Antes
de acostarme cometí el error de mirar Facebook. Me apareció una fotografía de
la tripa de Jara con el subtítulo: “gestando vida”. Luego imágenes de ella
sonriente abrazando al feliz turco que la preñó, con el mar -creo que Egeo- de
fondo; una hermosa casa en la playa; luego el tipo solo con unos premios al
mejor diseño industrial, “my succesful boyfriend” nos informa ella.
Y
en lugar de desconectar, seguí navegando.
Facebook
es cosa extraña, como un vecindario etéreo donde la proximidad parece aún mayor
que en la calle.
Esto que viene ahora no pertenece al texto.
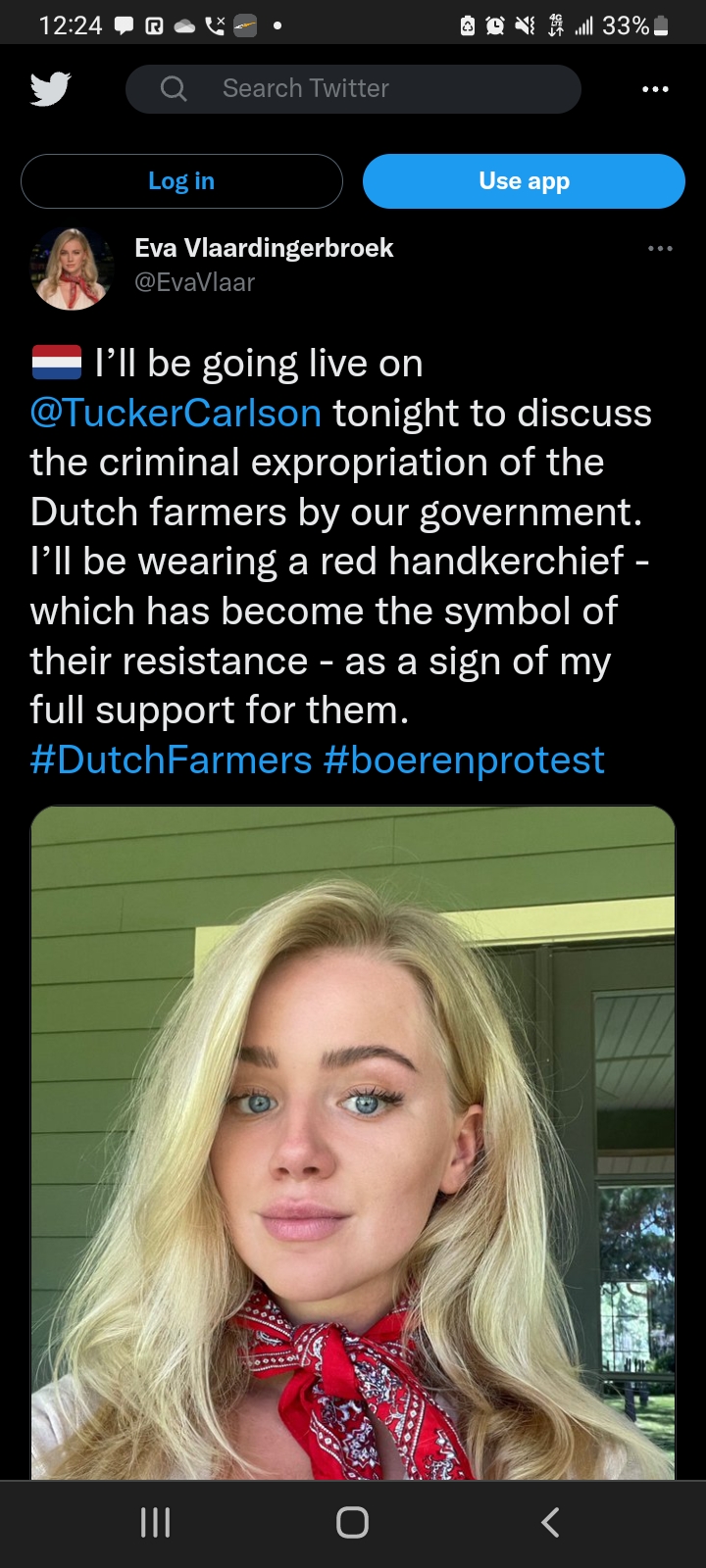The image size is (706, 1568).
Task: Click the Use app button
Action: (x=524, y=181)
Es por esta red social que sigo un poco la vida de muchos de
los coetáneos con los que crecí.
De
mi promoción universitaria y las órbitas de amistades y familiares que los
enlazan, por ejemplo, compruebo que lo de que cientos de miles de jóvenes
talentos se han transterrado desde el 2007 es seguramente cierto. Veo a mucha
gente que recuerdo como voluntariosa saludando desde el extranjero, demasiadas
fotos con nieve de fondo.
Por
otro lado, entré en el perfil de Pablo, un chico de mi barrio que alcanzó
cierta notoriedad por mearle encima a un vagabundo, y husmeo un archivo de
fotografías llamado “Los de la Peña”. Allí se le ve a él con sus amigotes de la
barra futbolera en distintos partidos y en las celebraciones posteriores. Desde
el 2006 hasta ahora; el grupo atraviesa inmutable la cronología. A veces salen
con chicas, otras no, en unas fotos están sonrientes, en otras ebrios,
gradualmente tienen menos pelo y más barriga, pero lo que no desparecen son las
caras de ellos. Todos siguen enclavados en el país, puntuales a los llamados
del deporte rey.
Esto
me intranquiliza: lo grave no es tanto que los inteligentes se vayan como que
los gañanes nos estamos quedando todos.
Anegado
en bilis luego no pude dormir. Francisco Umbral dice que nunca matamos a los
demonios interiores, que simplemente a cierta edad se nos aburren. Pero -añado
yo- a veces vuelven esporádicamente para tronar en nuestras cabezas, por
aquello de homenajear a los viejos tiempos.